▸ Your goal
Return the part of the Phantom of the Opera film passage from "Emmy Rossum was" up to and including "Day After Tomorrow.", copied word for word.

Emmy Rossum was just 16 when she auditioned for the movie part in Lloyd Webber's apartment (he and Schumacher worked on the screenplay). She sang him two songs from Phantom and he instantly knew she would be perfect for the part of Christine. Rossum, by the way, passed her very first audition at the Metropolitan Opera at the age of seven singing "Happy Birthday"! She has sung in 20 operas in five languages and has performed alongside giants such as Placido Domingo and Luciano Pavarotti. But she is also a child of Hollywood; her movies include Mystic River and The Day After Tomorrow.

Hollywood has produced several forgettable films broadly based on the Faustian theme (one of them, for example, had a young rock guitarist attaining fame after the Evil One coached him in exchange for his soul). Bangalore's movie audiences clapped and whistled when Al Pacino delivered his coup de grace as a deeply cynical Satan in The Devil's Advocate. But one can't see them getting quite as enthusiastic about Schumacher's movie. For one, it's a film version of the Webber opera, which means it's all singing and no dialogue to speak of. Opera, even the semi-classical avatar that is Webber's trademark, is not a popular form. And it is a challenge for a filmmaker to replicate the tremendous on-stage energy of a live opera.

▸ Excerpted data

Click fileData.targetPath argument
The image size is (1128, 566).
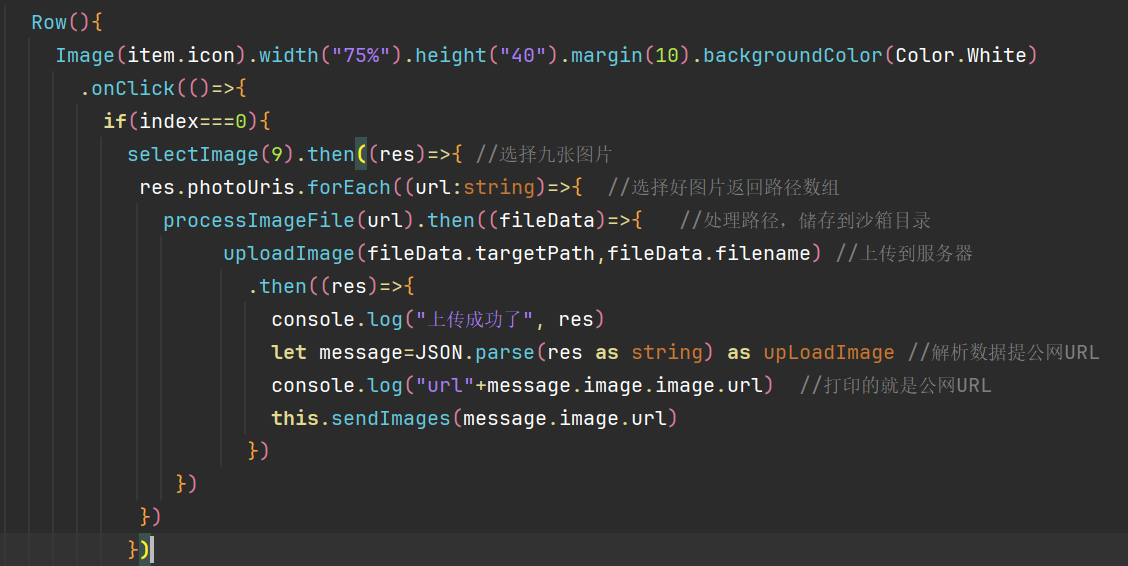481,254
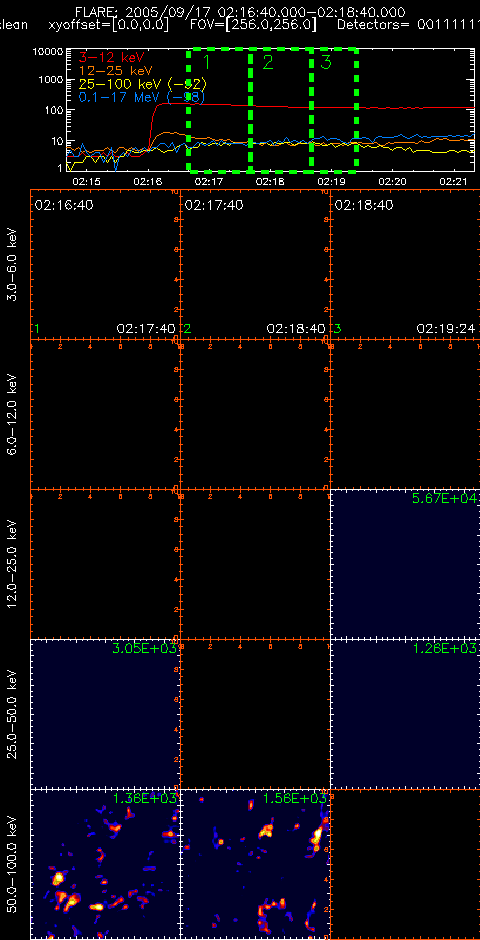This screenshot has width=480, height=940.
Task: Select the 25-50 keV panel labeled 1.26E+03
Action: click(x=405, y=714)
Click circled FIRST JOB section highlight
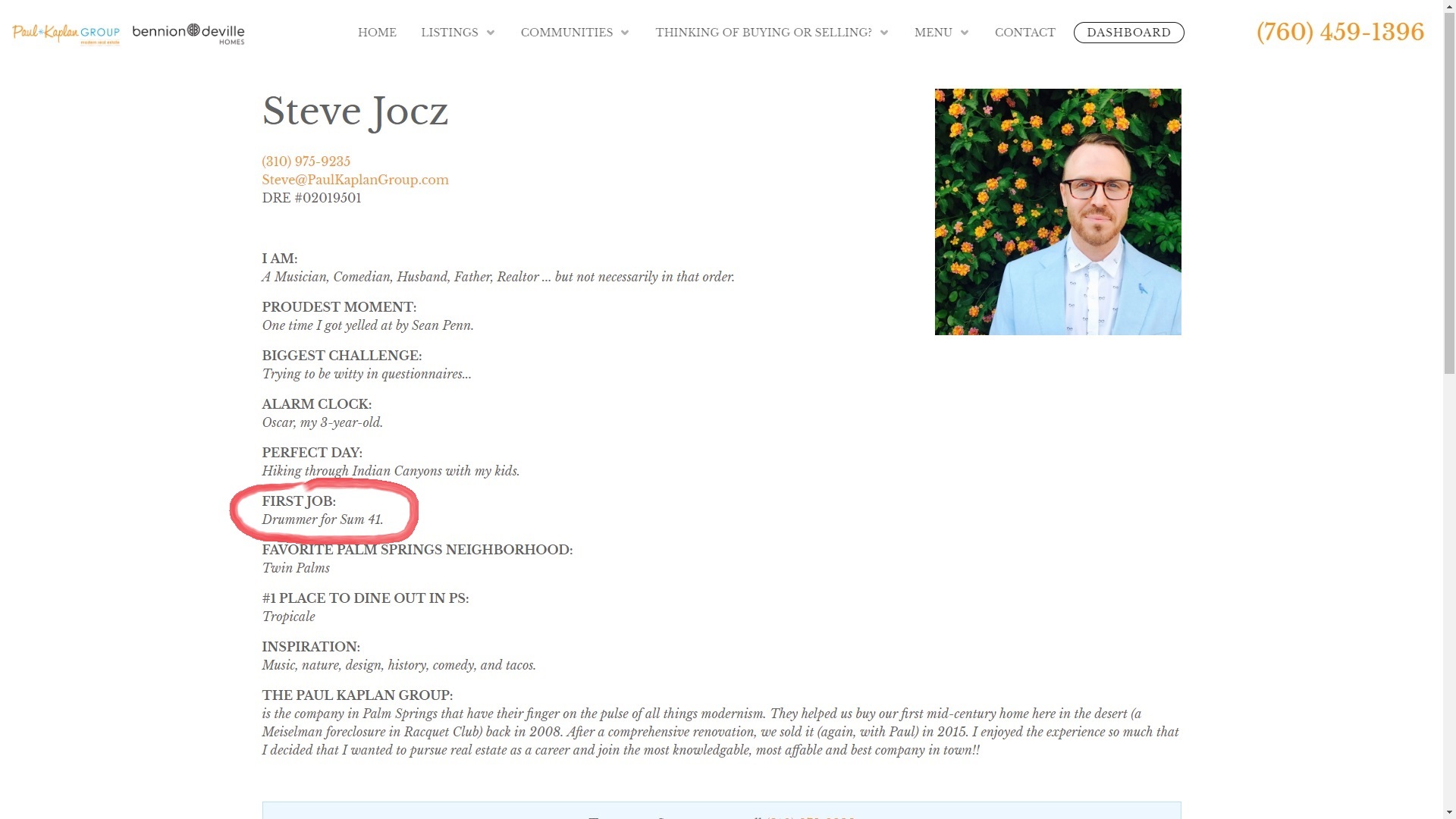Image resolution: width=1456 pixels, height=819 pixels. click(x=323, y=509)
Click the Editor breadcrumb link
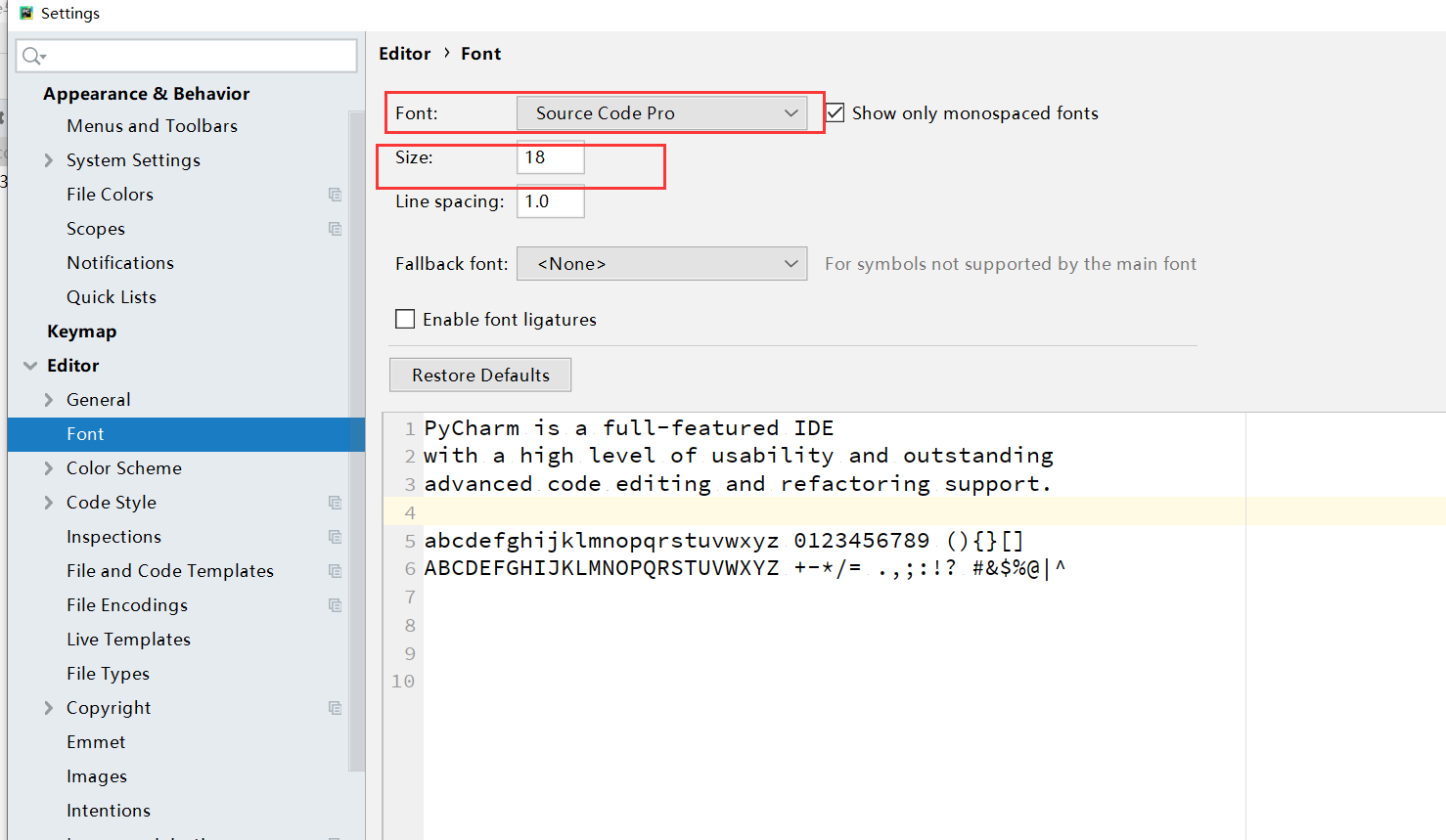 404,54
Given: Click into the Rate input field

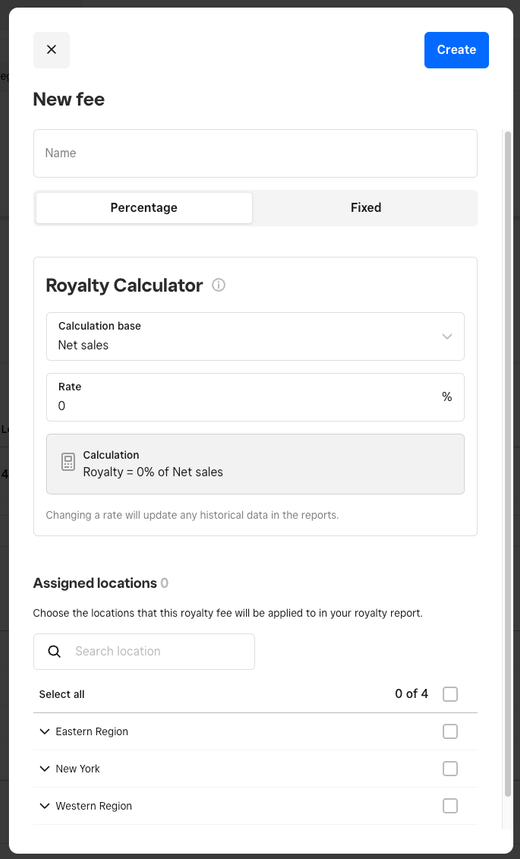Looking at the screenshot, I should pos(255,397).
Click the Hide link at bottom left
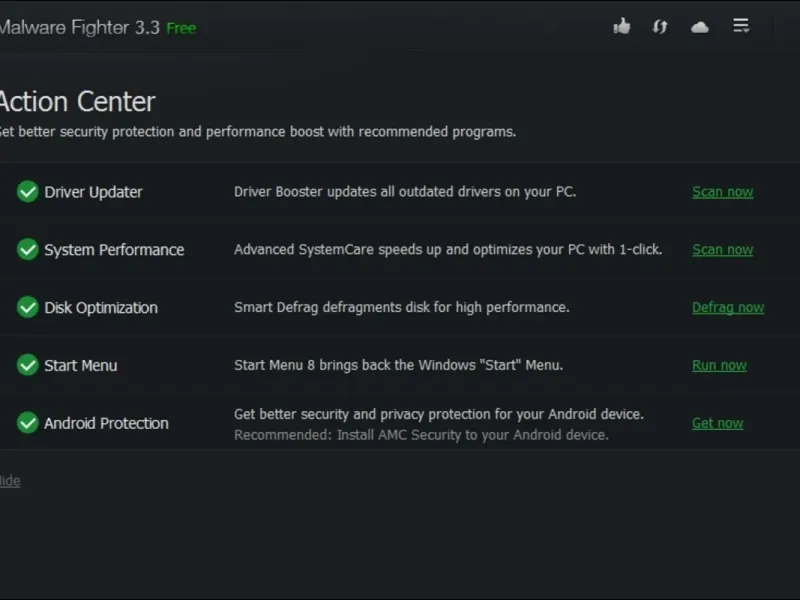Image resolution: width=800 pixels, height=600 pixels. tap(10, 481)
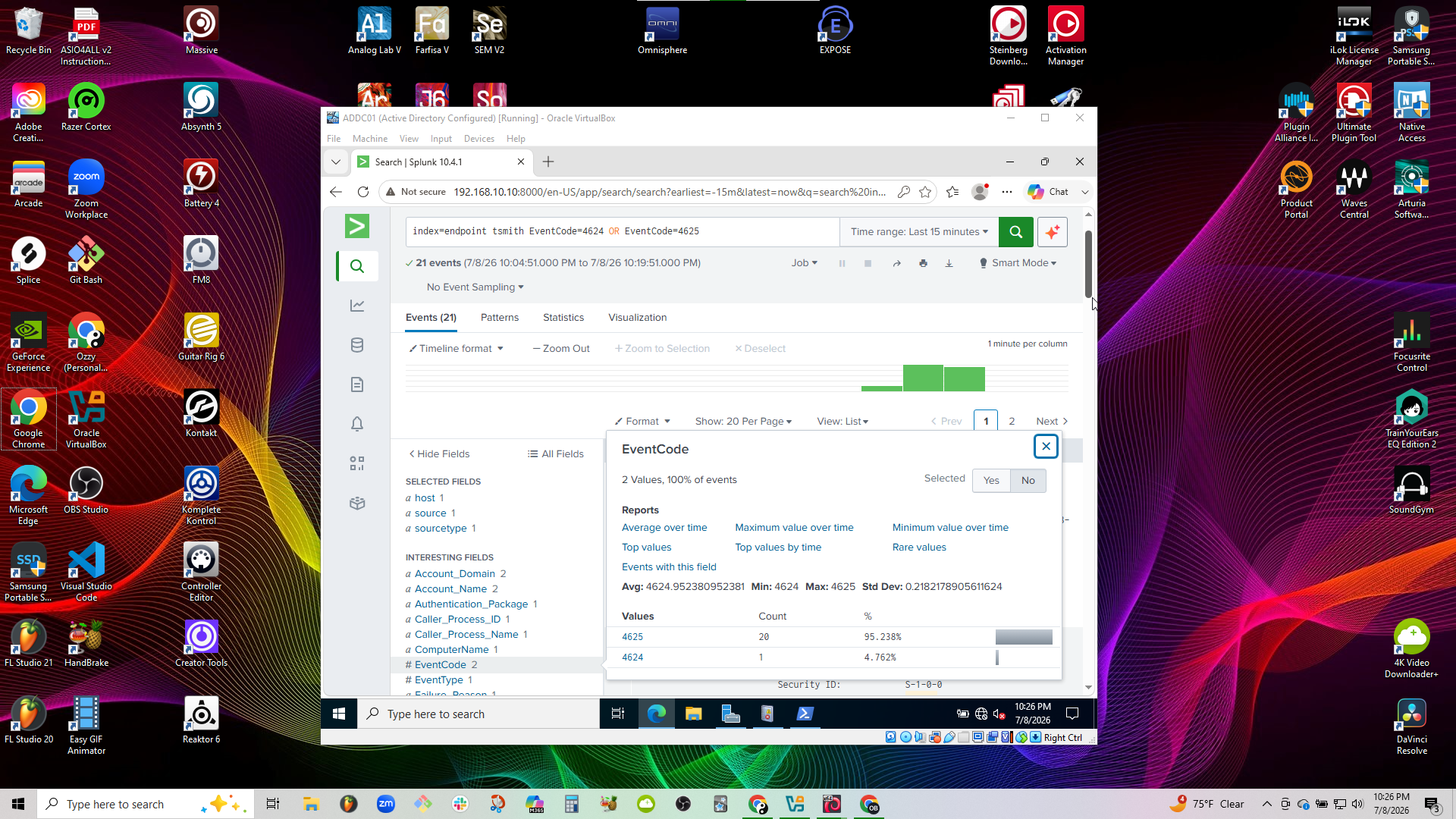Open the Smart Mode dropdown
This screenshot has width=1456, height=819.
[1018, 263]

▸ Result of the task
Emmy Rossum was just 16 when she auditioned for the movie part in Lloyd Webber's apartment (he and Schumacher worked on the screenplay). She sang him two songs from Phantom and he instantly knew she would be perfect for the part of Christine. Rossum, by the way, passed her very first audition at the Metropolitan Opera at the age of seven singing "Happy Birthday"! She has sung in 20 operas in five languages and has performed alongside giants such as Placido Domingo and Luciano Pavarotti. But she is also a child of Hollywood; her movies include Mystic River and The Day After Tomorrow.